*** Opening of Provided data ***

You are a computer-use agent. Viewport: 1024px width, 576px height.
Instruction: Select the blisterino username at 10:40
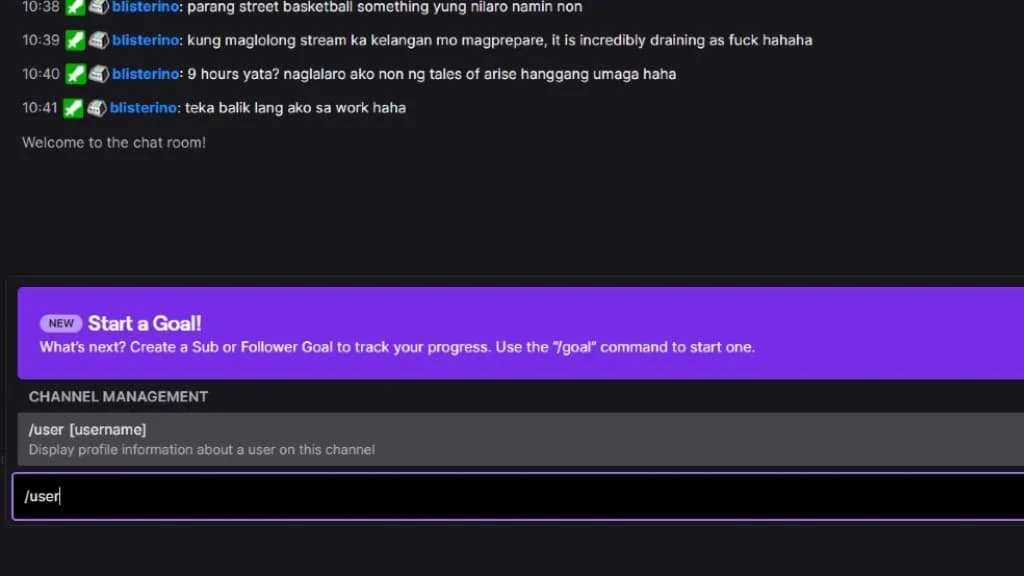(145, 74)
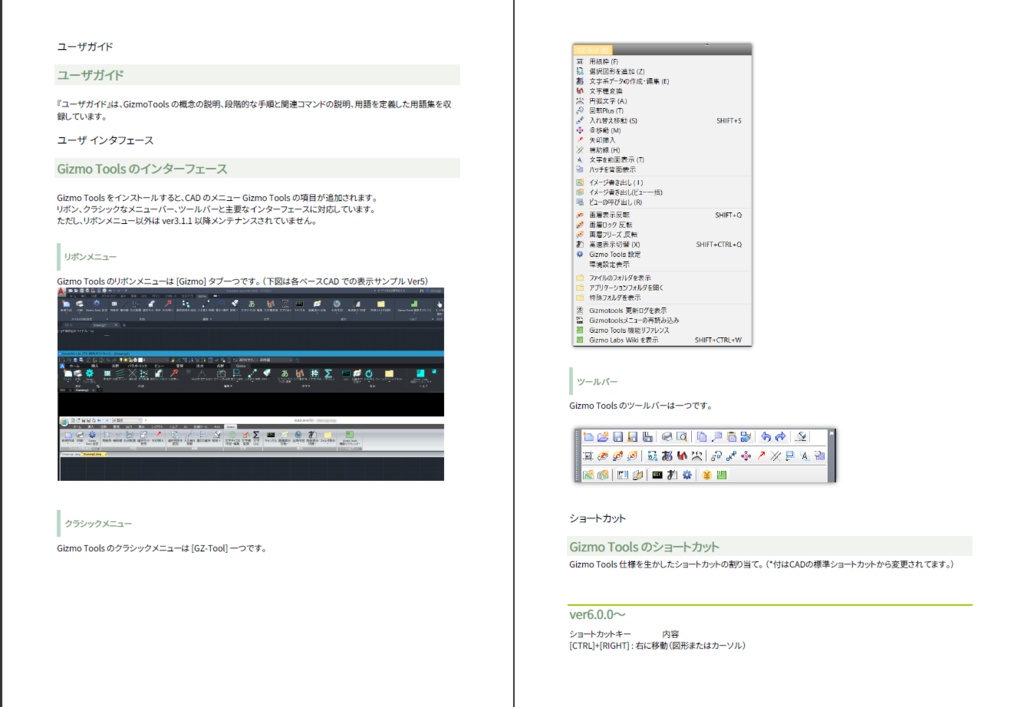
Task: Click the Redo icon on the Gizmo toolbar
Action: point(780,436)
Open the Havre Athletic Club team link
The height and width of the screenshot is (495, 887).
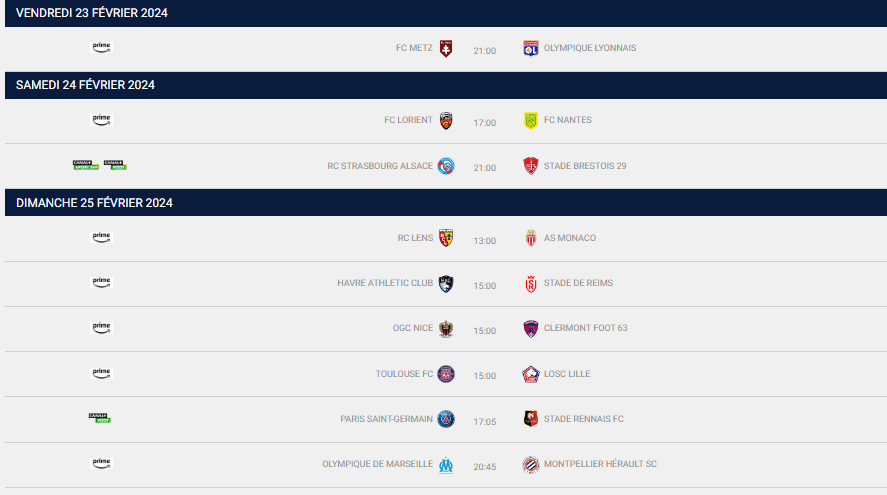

*** Close of Provided data ***

■ Goal of the exercise
Wherever the word "height" occurs in a line of the listing, copy that line.

■ Result for this task
You are a computer-use agent. Viewport: 1024px width, 576px height.
The height and width of the screenshot is (495, 887).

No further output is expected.